[Screenshot grounding data]
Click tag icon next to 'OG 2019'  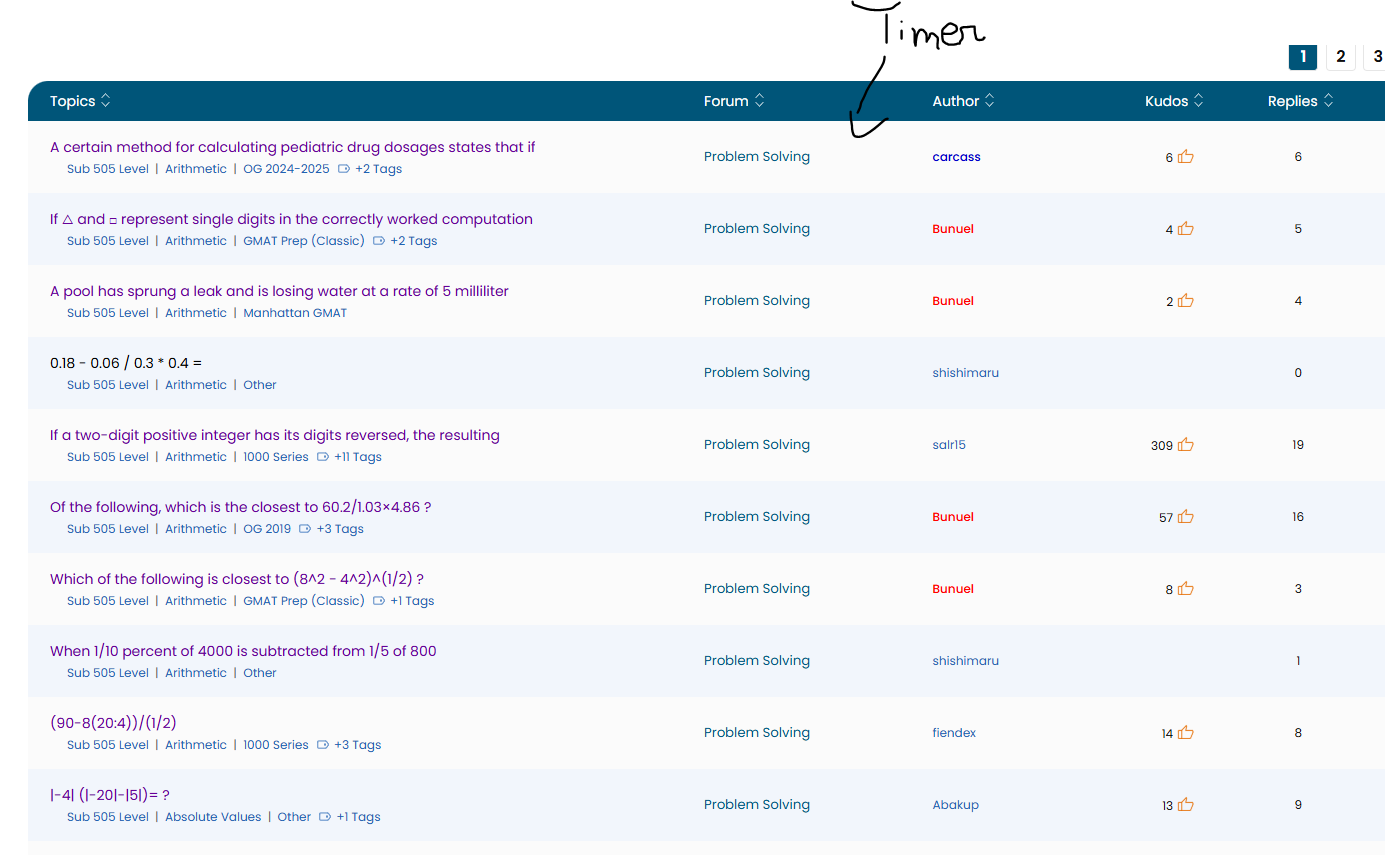(305, 529)
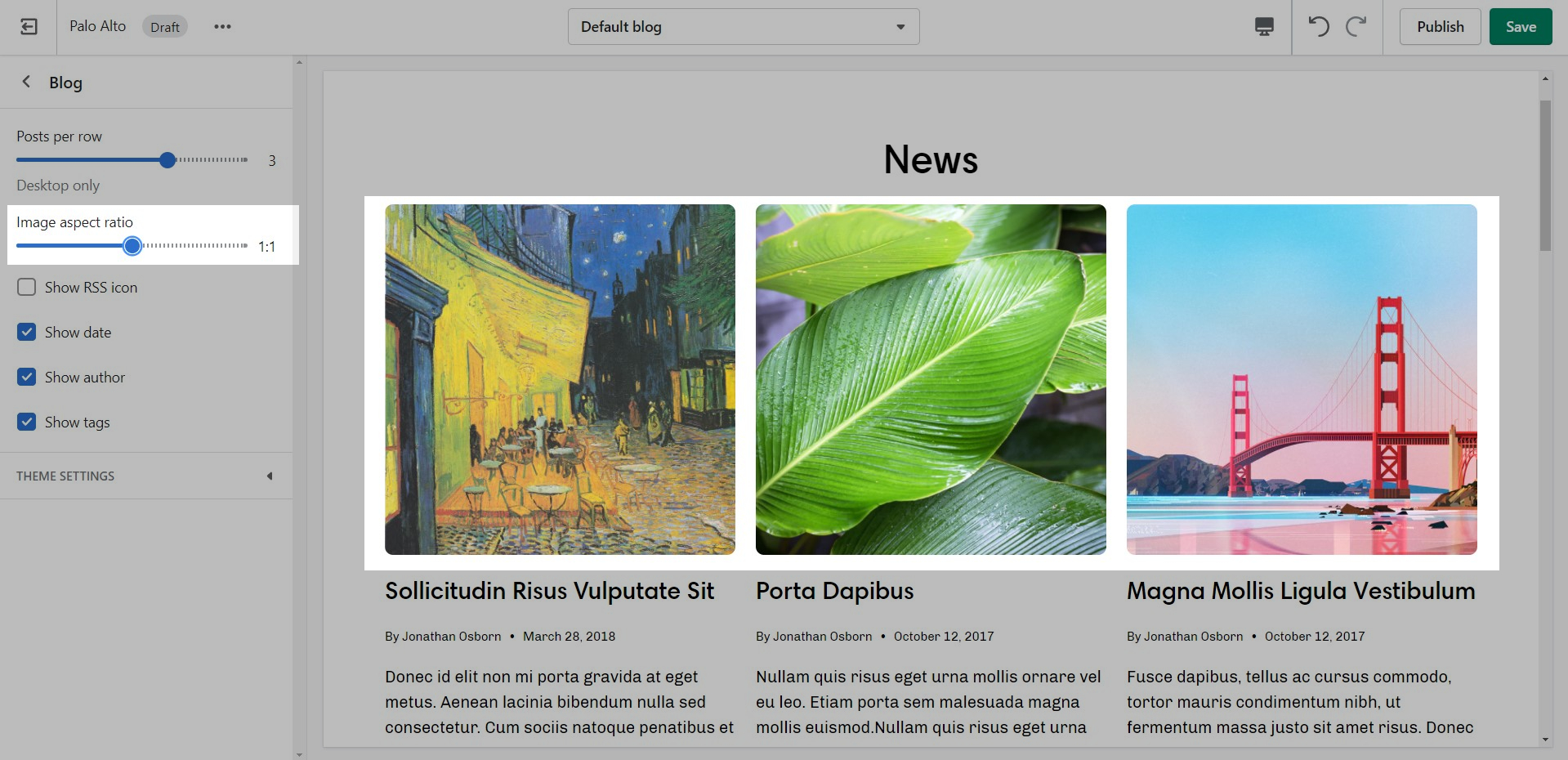This screenshot has width=1568, height=760.
Task: Click the exit editor icon
Action: tap(29, 27)
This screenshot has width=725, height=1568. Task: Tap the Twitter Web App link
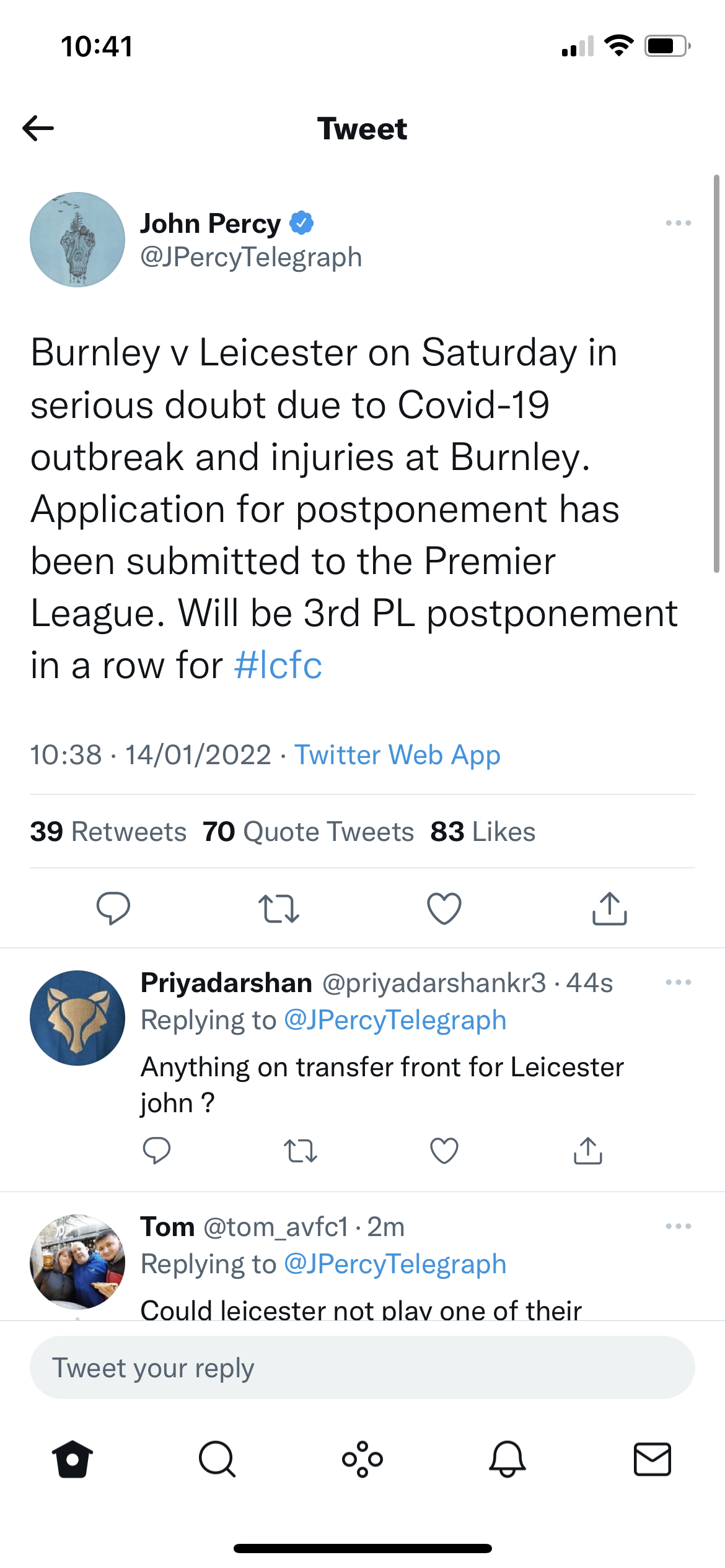click(397, 755)
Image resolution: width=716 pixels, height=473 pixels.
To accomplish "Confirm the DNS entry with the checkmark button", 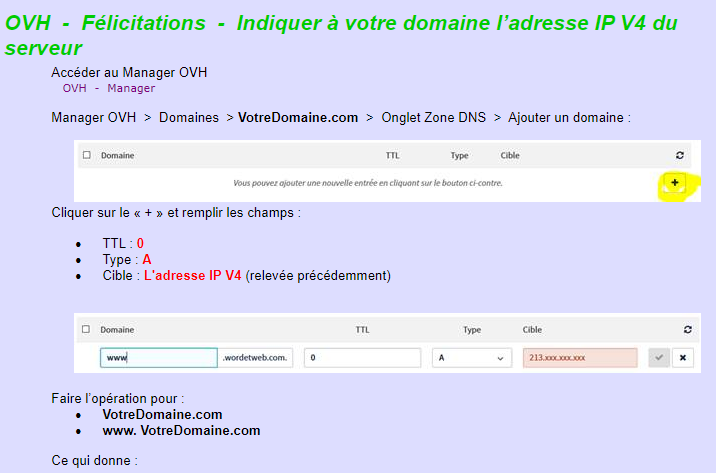I will (x=658, y=357).
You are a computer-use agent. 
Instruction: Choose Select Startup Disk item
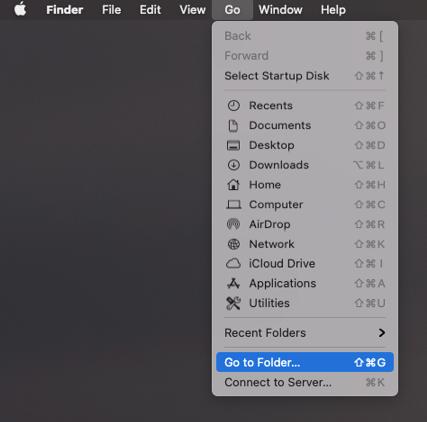click(305, 76)

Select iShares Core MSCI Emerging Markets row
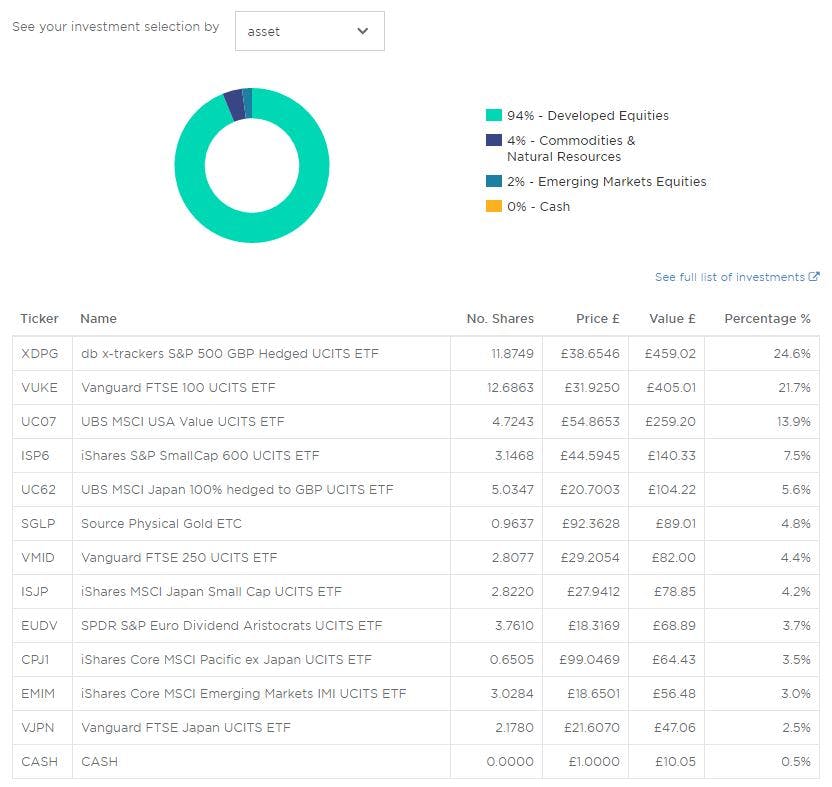(243, 694)
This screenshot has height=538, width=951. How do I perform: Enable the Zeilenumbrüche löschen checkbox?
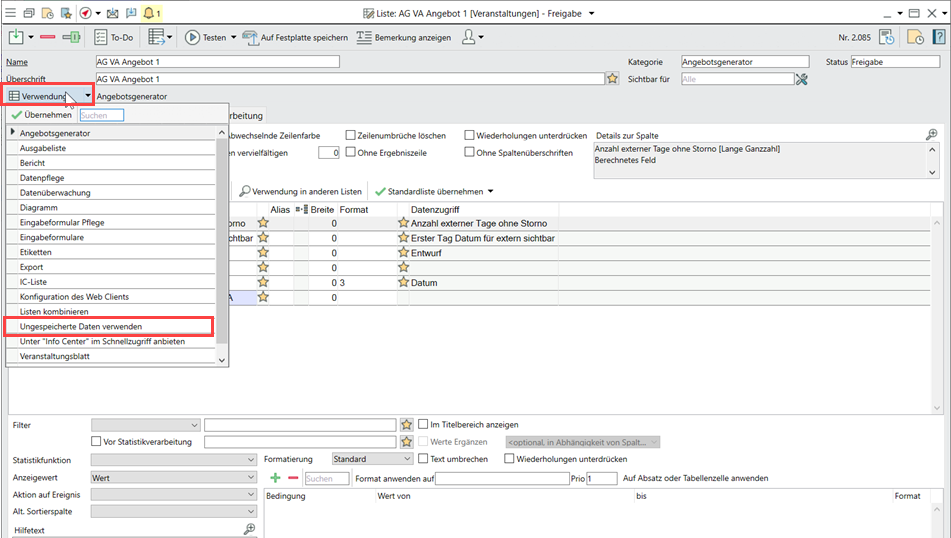pyautogui.click(x=350, y=135)
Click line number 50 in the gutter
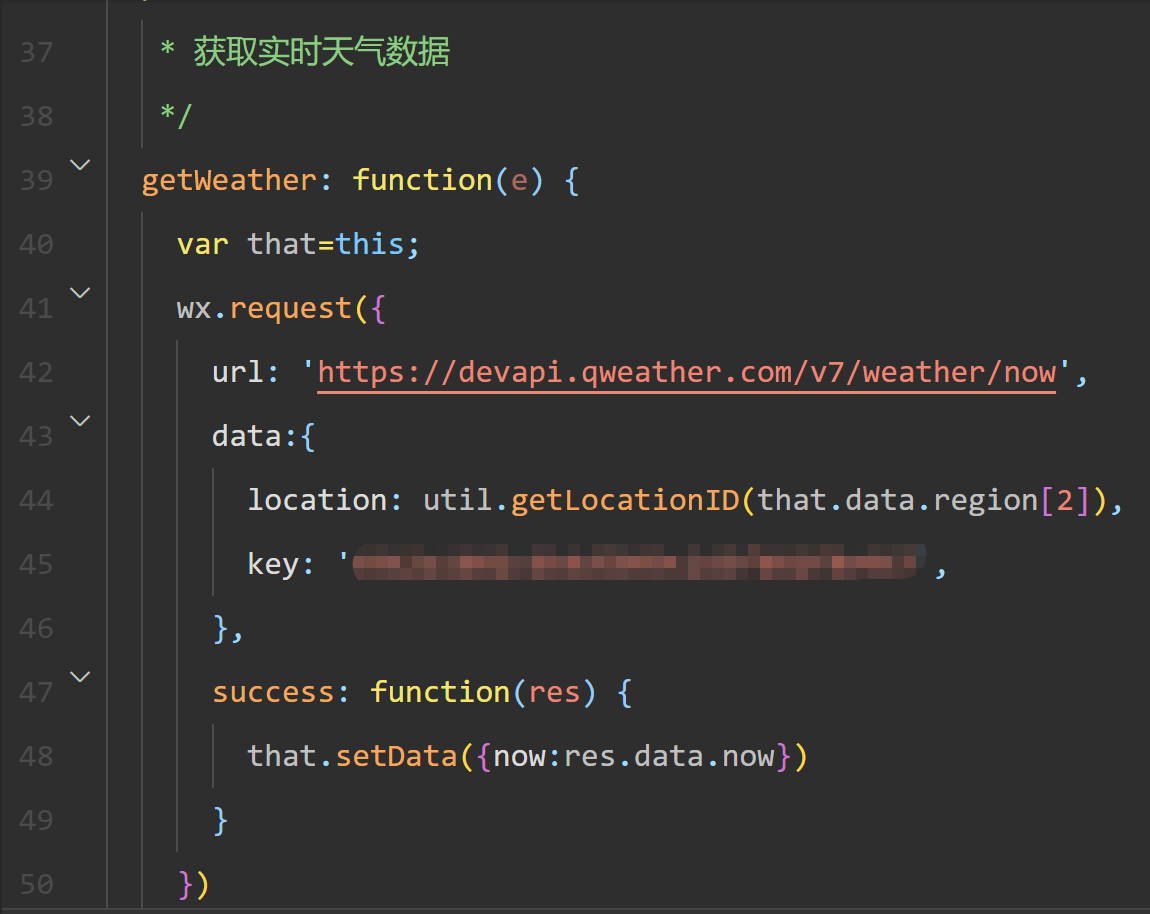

### [WHAT IS BEING ASKED]
Extract only the lines from the one that contains "Select iShares Core MSCI Emerging Markets row" through the end of the records, inclusive, and omit every picture.

### [ANSWER TO THE EXERCISE]
Select iShares Core MSCI Emerging Markets row
(243, 694)
This screenshot has height=538, width=951. How do I perform: Enable the Zeilenumbrüche löschen checkbox?
pyautogui.click(x=350, y=135)
Click line number 50 in the gutter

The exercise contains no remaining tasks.